I was going to put this in the critique section (so if you can tell anything from it, speak up!), but the quality turned out _horrible_. Meh. But I really wanted to post something of Baby Girl jumping, so here it is! She's just so cute. For a gaited horse, not bad jumping either!







 

And me hitting the standard. Like a boss.





 





 

And here's my trainer jumping my horse.


----------



## farmpony84 (Apr 21, 2008)

I was getting ready to tell you that either your horse was gaited or it was really strung out and then I re-read your post. That's pretty darn good for a gaited horse! I'm impressed.

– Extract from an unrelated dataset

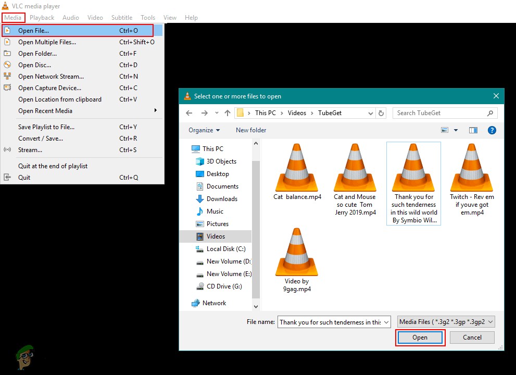Click the New folder button
This screenshot has height=375, width=516.
250,130
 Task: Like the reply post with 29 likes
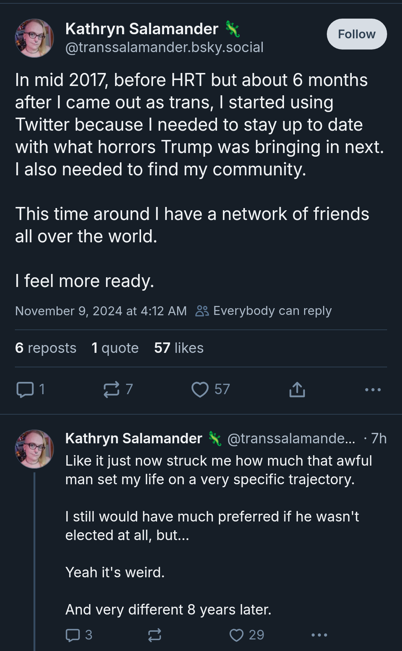point(246,635)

I couldn't figure out why you fell. I watched it a couple times, did the standard just kind of rip you off? Ouchie!


----------



## Brighteyes (Mar 8, 2009)

She wanted to drift out the opposite way (towards the camera), so I over cued to move over to the other direction. I hit the standard.


----------



## farmpony84 (Apr 21, 2008)

Mwhahahahahah!!!! I am the Queen of "Over correction"! We should start a club!!!


----------



## Brighteyes (Mar 8, 2009)

The _very_ first time I got to use a dressage whip, I over corrected insanely enough for my friends to make me this poster.


----------



## tempest (Jan 26, 2009)

I love how after you jump her she moves right back into her gait even though she looks like she's going to start to canter coming off of the jump in one of the videos.


----------



## Brighteyes (Mar 8, 2009)

She so funny about cantering jumps. We had a two stride set up at first. Most "normal" horses would jump the first cross rail, canter two strides, and jump the second one. My crazy little horse managed to canter one stride and pace the rest of the way, causing a major chip in. :lol: It freaked her out enough that the next time, she cantered both strides. She still isn't sure if she's suppose to canter away from the jumps at the end though!


----------



## DuffyDuck (Sep 27, 2011)

Brighteyes yours and Duffy could be twins- NO JOKE hahaha, she does pretty dances too when I hold a whip... you've progressed if you can tap yours ;D


----------



## PintoTess (Aug 18, 2010)

Thats very cute <3I was worried about her Tempo coming into the jumps but then I read your post  Shes pretty cool


----------